- From: Martin Thomson <martin.thomson@gmail.com>
- Date: Tue, 9 Jun 2015 15:40:58 -0700
- To: Adrien de Croy <adrien@qbik.com>
- Cc: Mike Bishop <Michael.Bishop@microsoft.com>, Yoav Nir <ynir.ietf@gmail.com>, HTTP Working Group <ietf-http-wg@w3.org>
On 9 June 2015 at 15:26, Adrien de Croy <adrien@qbik.com> wrote: > > so the proposal is to include some flag in all requests (but maybe not by > some browsers) which can't be used by the server. Sure it can be used. > That doesn't seem like a good use of resource. It's a few bytes. We've wasted a lot more elsewhere for less worthy reasons. Not that I think this is a great idea, but I can appreciate that Microsoft have to do *something*. It's an existing use that isn't well served. I'd rather the option I proposed, but we're not seeing a lot of movement on the client authentication piece. Maybe when Microsoft produce a proposal for TLS 1.3, we'll be a better position. Maybe that will be possible when the TLS 1.3 key schedule and handshake becomes stable (which should be very soon). > Or is tongue firmly planted in cheek on this one?
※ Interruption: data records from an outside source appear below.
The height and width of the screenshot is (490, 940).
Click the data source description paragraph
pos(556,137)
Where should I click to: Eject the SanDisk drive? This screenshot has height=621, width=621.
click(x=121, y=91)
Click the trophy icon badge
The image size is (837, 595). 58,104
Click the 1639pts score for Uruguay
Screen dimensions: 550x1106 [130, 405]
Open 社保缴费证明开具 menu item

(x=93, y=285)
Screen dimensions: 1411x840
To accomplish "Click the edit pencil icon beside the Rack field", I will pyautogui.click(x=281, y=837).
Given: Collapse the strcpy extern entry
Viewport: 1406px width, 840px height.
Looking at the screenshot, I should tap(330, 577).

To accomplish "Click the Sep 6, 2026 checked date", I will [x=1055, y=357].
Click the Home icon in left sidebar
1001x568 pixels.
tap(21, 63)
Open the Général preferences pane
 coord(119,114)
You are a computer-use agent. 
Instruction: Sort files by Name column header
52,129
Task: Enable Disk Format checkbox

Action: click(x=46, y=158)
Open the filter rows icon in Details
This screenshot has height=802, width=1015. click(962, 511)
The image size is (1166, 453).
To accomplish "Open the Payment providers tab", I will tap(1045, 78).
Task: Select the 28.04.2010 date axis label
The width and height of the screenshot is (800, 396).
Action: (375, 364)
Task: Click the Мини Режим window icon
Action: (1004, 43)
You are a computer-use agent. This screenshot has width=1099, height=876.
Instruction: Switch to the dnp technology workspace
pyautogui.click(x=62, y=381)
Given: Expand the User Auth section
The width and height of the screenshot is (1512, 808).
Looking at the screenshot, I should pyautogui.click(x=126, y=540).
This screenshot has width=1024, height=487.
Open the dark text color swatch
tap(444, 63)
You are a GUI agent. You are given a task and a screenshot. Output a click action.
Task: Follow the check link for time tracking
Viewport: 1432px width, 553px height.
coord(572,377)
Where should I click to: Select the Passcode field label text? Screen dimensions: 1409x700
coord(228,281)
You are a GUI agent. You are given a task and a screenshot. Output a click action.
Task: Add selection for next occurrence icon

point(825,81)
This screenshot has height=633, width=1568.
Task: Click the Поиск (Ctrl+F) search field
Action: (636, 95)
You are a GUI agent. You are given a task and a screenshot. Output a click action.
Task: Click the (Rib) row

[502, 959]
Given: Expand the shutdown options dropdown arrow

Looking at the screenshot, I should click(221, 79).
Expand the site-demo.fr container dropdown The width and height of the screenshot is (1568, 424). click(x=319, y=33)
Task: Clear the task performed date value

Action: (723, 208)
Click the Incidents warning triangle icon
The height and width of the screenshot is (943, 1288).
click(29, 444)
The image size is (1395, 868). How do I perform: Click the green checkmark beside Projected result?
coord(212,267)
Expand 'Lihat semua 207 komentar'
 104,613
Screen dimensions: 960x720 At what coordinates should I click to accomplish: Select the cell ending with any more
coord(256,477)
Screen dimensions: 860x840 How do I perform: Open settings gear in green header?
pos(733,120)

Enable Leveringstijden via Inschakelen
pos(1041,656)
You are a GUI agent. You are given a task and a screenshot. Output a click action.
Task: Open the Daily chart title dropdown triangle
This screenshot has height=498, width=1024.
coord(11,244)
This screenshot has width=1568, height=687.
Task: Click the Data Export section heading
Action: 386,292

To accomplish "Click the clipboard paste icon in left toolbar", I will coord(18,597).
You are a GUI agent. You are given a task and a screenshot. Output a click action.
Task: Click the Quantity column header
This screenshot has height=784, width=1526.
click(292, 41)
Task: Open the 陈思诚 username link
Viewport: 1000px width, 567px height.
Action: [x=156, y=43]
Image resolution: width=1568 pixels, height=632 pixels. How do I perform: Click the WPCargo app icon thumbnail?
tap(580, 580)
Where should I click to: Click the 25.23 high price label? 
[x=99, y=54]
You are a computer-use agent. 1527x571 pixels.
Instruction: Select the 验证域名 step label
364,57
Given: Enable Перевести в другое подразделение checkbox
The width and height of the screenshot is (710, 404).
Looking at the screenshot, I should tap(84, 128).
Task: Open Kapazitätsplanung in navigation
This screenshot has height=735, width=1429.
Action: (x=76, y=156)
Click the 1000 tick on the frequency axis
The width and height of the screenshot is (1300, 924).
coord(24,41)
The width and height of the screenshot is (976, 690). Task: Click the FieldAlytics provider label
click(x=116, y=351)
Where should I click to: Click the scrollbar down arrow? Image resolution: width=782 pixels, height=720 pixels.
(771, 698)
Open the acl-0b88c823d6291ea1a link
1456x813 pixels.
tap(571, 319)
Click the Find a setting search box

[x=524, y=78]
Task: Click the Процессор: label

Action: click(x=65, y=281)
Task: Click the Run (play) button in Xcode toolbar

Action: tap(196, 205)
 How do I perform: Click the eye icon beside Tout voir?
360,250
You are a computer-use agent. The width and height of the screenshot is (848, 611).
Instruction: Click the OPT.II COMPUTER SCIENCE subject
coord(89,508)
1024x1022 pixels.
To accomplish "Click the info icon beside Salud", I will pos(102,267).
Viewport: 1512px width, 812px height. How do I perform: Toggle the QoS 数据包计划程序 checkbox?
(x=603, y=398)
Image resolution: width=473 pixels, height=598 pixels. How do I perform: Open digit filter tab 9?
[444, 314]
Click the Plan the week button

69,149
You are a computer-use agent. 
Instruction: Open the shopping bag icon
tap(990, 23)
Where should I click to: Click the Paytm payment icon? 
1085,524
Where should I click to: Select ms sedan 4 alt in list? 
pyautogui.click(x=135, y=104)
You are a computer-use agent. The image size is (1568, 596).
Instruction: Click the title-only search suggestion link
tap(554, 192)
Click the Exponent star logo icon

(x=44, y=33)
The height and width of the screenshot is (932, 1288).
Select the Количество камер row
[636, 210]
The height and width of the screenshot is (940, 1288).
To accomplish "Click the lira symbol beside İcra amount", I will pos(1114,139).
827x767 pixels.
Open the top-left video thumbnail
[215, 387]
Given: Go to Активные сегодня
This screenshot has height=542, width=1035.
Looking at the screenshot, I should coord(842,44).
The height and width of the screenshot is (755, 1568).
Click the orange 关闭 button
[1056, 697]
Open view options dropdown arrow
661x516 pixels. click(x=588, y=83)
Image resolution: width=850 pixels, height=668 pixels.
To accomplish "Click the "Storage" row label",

Not this time. I refer you to: http://download.microsoft.com/download/C/6/C/C6C3C6F1-E84A-44EF-82A9-49BD3AAD8F58/Windows/%5BMS-HTTP2E-Preview%5D.pdf > Did you forget Chromium as well? I never forget Chromium, or Safari, or Opera, or Yandex, or UC browser... I just don't know what they plan to do yet. I think that Chromium have disabled renegotiation, but I wasn't sure.